The whole point behind back tension preload is having your draw length set absolutely perfect so that when you come to anchor and touch the wall your elbow is very slightly short of being lined up with your arrow perfectly. So when you apply some back tension into the wall your elbow now moves that fraction of a inch and now lines up perfectly. 

If your draw length is to short you will have to struggle to get there and create problems.

If you are to long in draw length you will be overly extended and struggle to apply any back tension to the wall and most of it is your body bottoming out especially if you aren't overly flexible. Again causing problems.

For me I treated this as a shooting session, where I had access to a draw board and press and I twisted my bow string until I found a wonderful draw length setting where I came to anchor and was sitting against the wall and when I applied a little preload it was perfect.


----------



## Padgett (Feb 5, 2010)

As far as the steps in your shooting you use your normal shot routine and as you come to anchor and the pin is moving over to the spot you want to hit you go ahead and apply the preload so that you are done with this step before your pin even shows up to the spot. 

Why? 

1. Because you aren't wasting time by doing it before the pin arrives

2. Once you apply the preload your pin float will be nice and consistent and sweet as you approach the spot, if you wait on the pin to get to the spot and then apply it you will see the pin move and you are now freaked out and also wasting time and adding stress to the shot.


----------



## Padgett (Feb 5, 2010)

Here is a very important thing to consider:

You should feel a sensation of pulling into the wall, now if you have a hard hand grip on the release then you are forcing the cable stops to bend the cables or something to justify that sensation. 

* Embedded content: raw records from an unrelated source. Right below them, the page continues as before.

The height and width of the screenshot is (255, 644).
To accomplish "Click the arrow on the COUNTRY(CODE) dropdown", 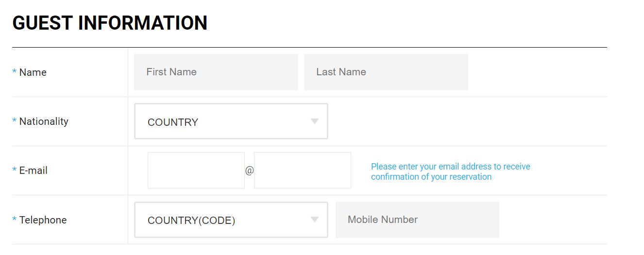I will (x=315, y=220).
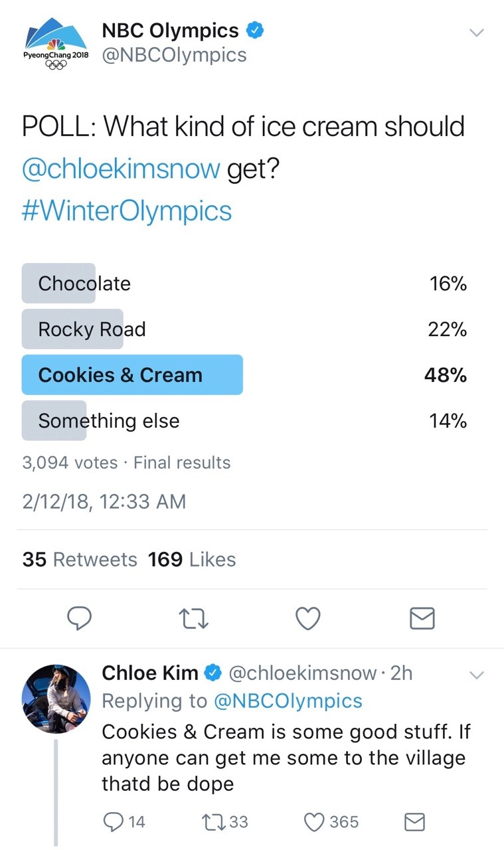Like Chloe Kim's Cookies & Cream reply
504x850 pixels.
tap(314, 822)
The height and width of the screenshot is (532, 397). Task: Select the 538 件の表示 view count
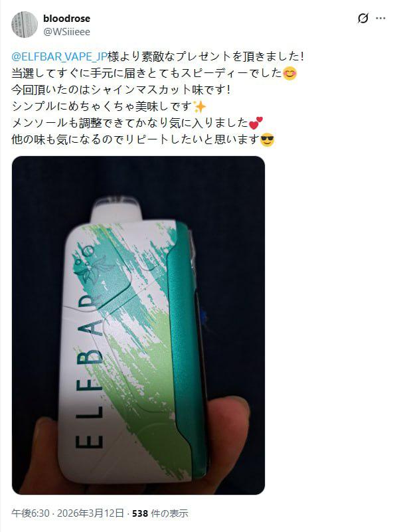[x=160, y=513]
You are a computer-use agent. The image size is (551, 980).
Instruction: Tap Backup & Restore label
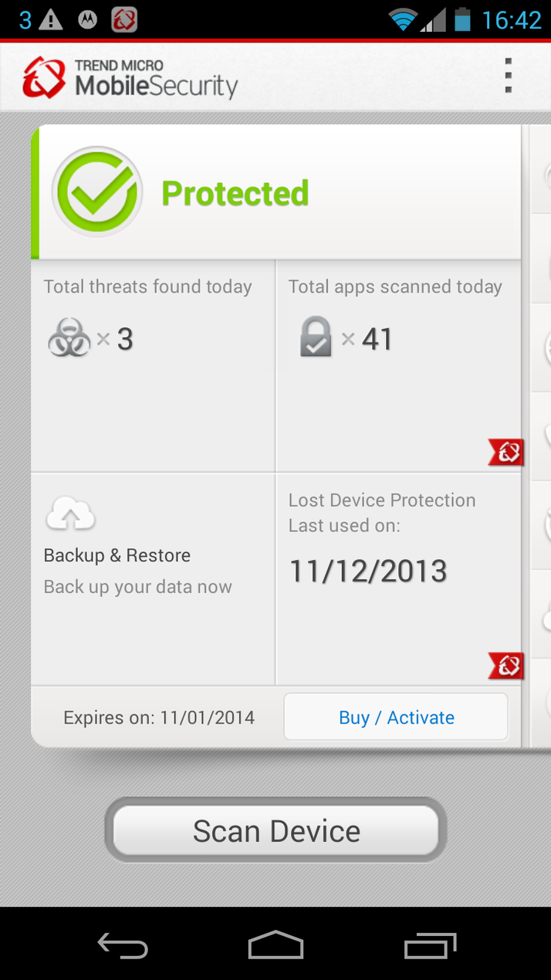point(117,555)
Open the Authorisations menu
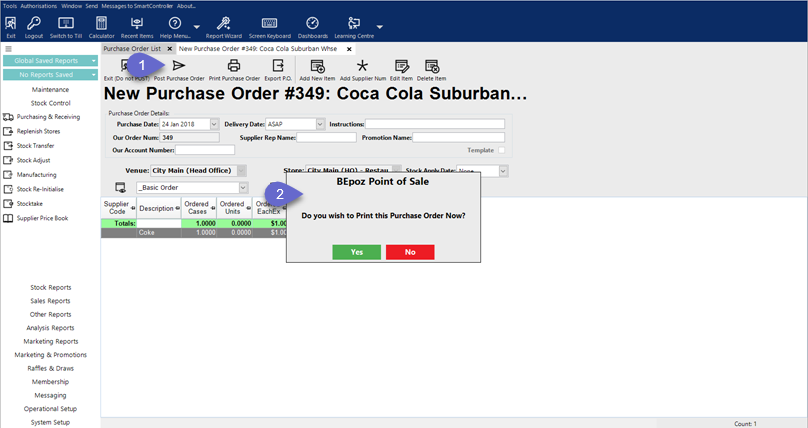The width and height of the screenshot is (808, 428). 39,6
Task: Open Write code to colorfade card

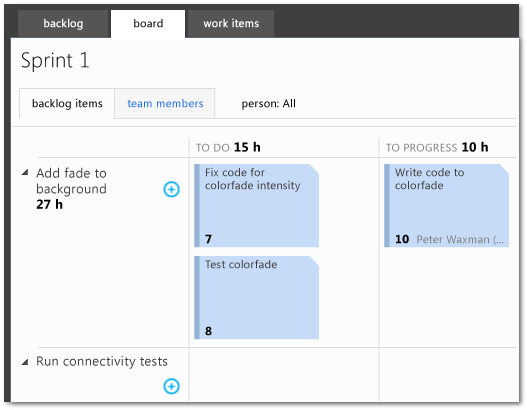Action: (x=446, y=206)
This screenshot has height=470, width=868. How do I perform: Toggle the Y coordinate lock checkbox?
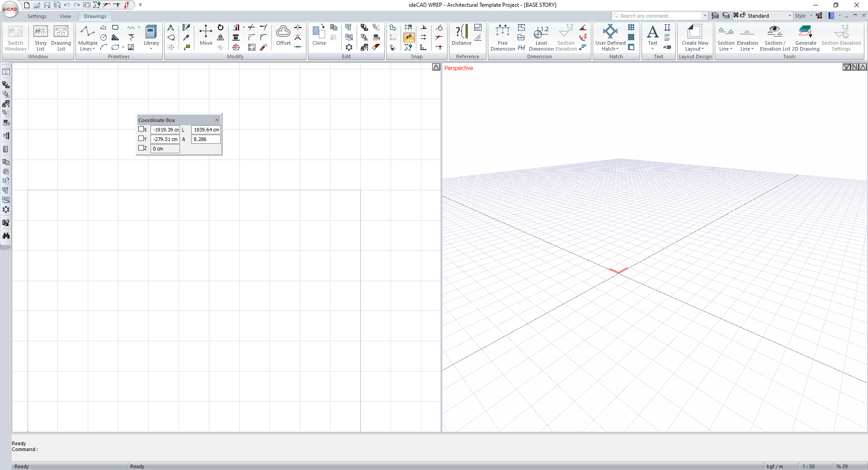141,139
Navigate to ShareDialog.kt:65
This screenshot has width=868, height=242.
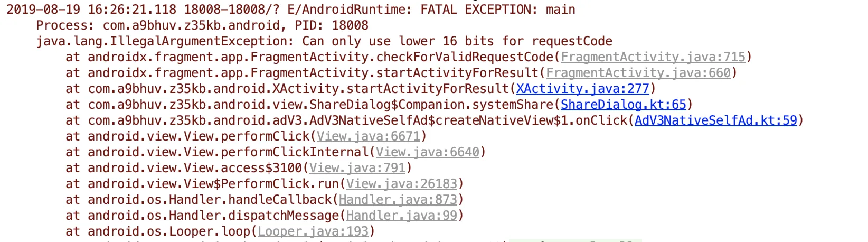(x=623, y=105)
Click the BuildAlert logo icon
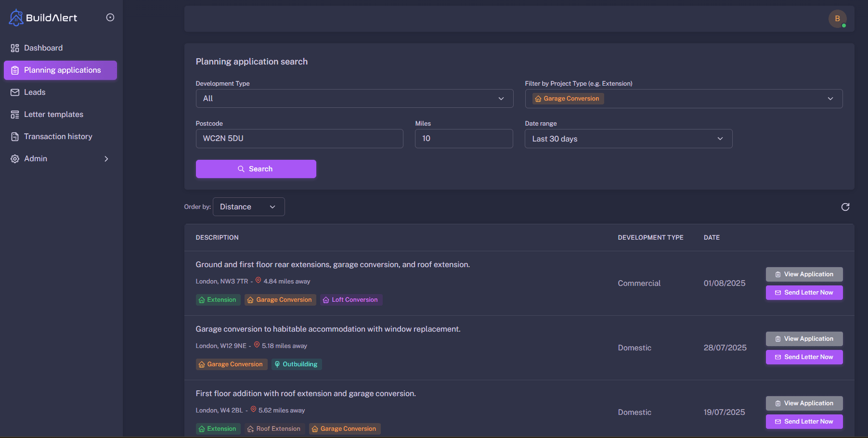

The more acceptable way to do it is to shoot with a soft hand and when you apply this preload to the system most of that preload is soaked up by the hand slightly stretching and a small percentage of the cable stops pulling into the cables. This is a much better way to get there than with the hard hand.

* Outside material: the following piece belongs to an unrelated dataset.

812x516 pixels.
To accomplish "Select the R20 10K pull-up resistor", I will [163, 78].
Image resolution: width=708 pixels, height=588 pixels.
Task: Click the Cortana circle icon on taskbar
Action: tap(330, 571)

If you shoot a bow with limb stops then your soft hand is going to be the primary source of give to the system to store the preload into the wall


----------



## Rick! (Aug 10, 2008)

How does back tension preload differ from transfer? Which one sets the draw side scapula in a more favorable position? 

RCR's vid is good but it basically complements GRIV's Thing a Week #9, Part 2.


----------



## Padgett (Feb 5, 2010)

It is hard for me to answer that with a limited definition of your term "Transfer"

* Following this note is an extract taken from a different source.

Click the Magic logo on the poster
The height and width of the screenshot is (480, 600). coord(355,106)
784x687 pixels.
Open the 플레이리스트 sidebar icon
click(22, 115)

What I can say is that to me Back Tension Preload is done before you start your shot, this allows a consistent amount of pressure to exist in your system through out your shot and you then run a firing engine that doesn't add or subtract that tension. This allows you to do something really important and that is to shoot your shot with a clean and natural float pattern that is not being screwed with by some varying amount of pressures added to the wall. 

So if you are transferring tension into the wall during the shot with your back muscles you are choosing to do something slightly different than using your back muscles to apply back tension to the wall before the shot.

So for me sure I have some transfer in my system but it is done before I start my shot.


----------



## Padgett (Feb 5, 2010)

This is something that plagued me for a long time in my shooting, I would be standing there and the hinge not firing and I would transfer a little more something into the shot and my pin would leave the spot and the hinge would fire and I would miss the spot. For years I battled this stinking issue and finally I realized that I have got to learn how to execute my shot without adding pressures. So this lead to me adding my pressures before I start my shot so that they could remain consistent and not be changing. This also lead me to realizing that there must be a firing engine that runs to fire the release separate from them and not reliant on them.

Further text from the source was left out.